Task description: Output the data exactly, with every line intact.

BEGIN Exercise materials

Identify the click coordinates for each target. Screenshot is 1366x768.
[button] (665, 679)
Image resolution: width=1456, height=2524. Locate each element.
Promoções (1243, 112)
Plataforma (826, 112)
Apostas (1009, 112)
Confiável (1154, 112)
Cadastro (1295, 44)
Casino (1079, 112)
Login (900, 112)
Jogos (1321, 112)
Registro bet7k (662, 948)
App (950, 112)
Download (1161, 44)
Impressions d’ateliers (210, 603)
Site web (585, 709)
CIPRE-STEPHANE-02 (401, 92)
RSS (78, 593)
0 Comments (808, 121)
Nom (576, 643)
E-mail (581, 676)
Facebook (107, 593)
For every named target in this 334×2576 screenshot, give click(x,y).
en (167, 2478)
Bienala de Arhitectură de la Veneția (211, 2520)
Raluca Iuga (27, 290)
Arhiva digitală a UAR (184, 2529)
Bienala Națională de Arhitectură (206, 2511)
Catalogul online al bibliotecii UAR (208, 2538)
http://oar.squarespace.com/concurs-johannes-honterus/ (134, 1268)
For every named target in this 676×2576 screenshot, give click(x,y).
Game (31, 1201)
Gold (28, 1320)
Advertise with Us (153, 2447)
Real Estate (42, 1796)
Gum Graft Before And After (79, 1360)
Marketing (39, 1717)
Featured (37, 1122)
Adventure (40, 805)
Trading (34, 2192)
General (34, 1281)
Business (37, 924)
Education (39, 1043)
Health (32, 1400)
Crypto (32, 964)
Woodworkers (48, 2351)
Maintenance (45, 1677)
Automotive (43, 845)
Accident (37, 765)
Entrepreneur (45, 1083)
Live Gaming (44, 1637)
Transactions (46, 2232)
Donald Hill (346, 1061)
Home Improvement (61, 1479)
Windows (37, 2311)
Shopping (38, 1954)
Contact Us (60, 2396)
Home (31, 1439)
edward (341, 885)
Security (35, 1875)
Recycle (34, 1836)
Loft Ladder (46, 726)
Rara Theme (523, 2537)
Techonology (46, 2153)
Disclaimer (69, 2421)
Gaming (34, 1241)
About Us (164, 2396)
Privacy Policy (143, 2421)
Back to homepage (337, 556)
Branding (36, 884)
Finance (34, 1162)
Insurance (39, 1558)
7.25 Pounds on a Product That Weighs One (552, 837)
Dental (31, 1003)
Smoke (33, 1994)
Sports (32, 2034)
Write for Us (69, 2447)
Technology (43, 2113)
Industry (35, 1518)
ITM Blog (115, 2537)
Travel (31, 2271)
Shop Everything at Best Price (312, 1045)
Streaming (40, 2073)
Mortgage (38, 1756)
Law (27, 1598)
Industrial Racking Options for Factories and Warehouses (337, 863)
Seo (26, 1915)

END Exercise materials

Answer to the exercise:
Identify the click coordinates for each target. Screenshot is 1366x768.
[button] (665, 679)
Image resolution: width=1456, height=2524. Locate each element.
Promoções (1243, 112)
Plataforma (826, 112)
Apostas (1009, 112)
Confiável (1154, 112)
Cadastro (1295, 44)
Casino (1079, 112)
Login (900, 112)
Jogos (1321, 112)
Registro bet7k (662, 948)
App (950, 112)
Download (1161, 44)
Impressions d’ateliers (210, 603)
Site web (585, 709)
CIPRE-STEPHANE-02 (401, 92)
RSS (78, 593)
0 Comments (808, 121)
Nom (576, 643)
E-mail (581, 676)
Facebook (107, 593)
For every named target in this 334×2576 screenshot, give click(x,y).
en (167, 2478)
Bienala de Arhitectură de la Veneția (211, 2520)
Raluca Iuga (27, 290)
Arhiva digitală a UAR (184, 2529)
Bienala Națională de Arhitectură (206, 2511)
Catalogul online al bibliotecii UAR (208, 2538)
http://oar.squarespace.com/concurs-johannes-honterus/ (134, 1268)
For every named target in this 676×2576 screenshot, give click(x,y).
Game (31, 1201)
Gold (28, 1320)
Advertise with Us (153, 2447)
Real Estate (42, 1796)
Gum Graft Before And After (79, 1360)
Marketing (39, 1717)
Featured (37, 1122)
Adventure (40, 805)
Trading (34, 2192)
General (34, 1281)
Business (37, 924)
Education (39, 1043)
Health (32, 1400)
Crypto (32, 964)
Woodworkers (48, 2351)
Maintenance (45, 1677)
Automotive (43, 845)
Accident (37, 765)
Entrepreneur (45, 1083)
Live Gaming (44, 1637)
Transactions (46, 2232)
Donald Hill (346, 1061)
Home Improvement (61, 1479)
Windows (37, 2311)
Shopping (38, 1954)
Contact Us (60, 2396)
Home (31, 1439)
edward (341, 885)
Security (35, 1875)
Recycle (34, 1836)
Loft Ladder (46, 726)
Rara Theme (523, 2537)
Techonology (46, 2153)
Disclaimer (69, 2421)
Gaming (34, 1241)
About Us (164, 2396)
Privacy Policy (143, 2421)
Back to homepage (337, 556)
Branding (36, 884)
Finance (34, 1162)
Insurance (39, 1558)
7.25 Pounds on a Product That Weighs One (552, 837)
Dental (31, 1003)
Smoke (33, 1994)
Sports (32, 2034)
Write for Us (69, 2447)
Technology (43, 2113)
Industry (35, 1518)
ITM Blog (115, 2537)
Travel (31, 2271)
Shop Everything at Best Price (312, 1045)
Streaming (40, 2073)
Mortgage (38, 1756)
Law (27, 1598)
Industrial Racking Options for Factories and Warehouses (337, 863)
Seo (26, 1915)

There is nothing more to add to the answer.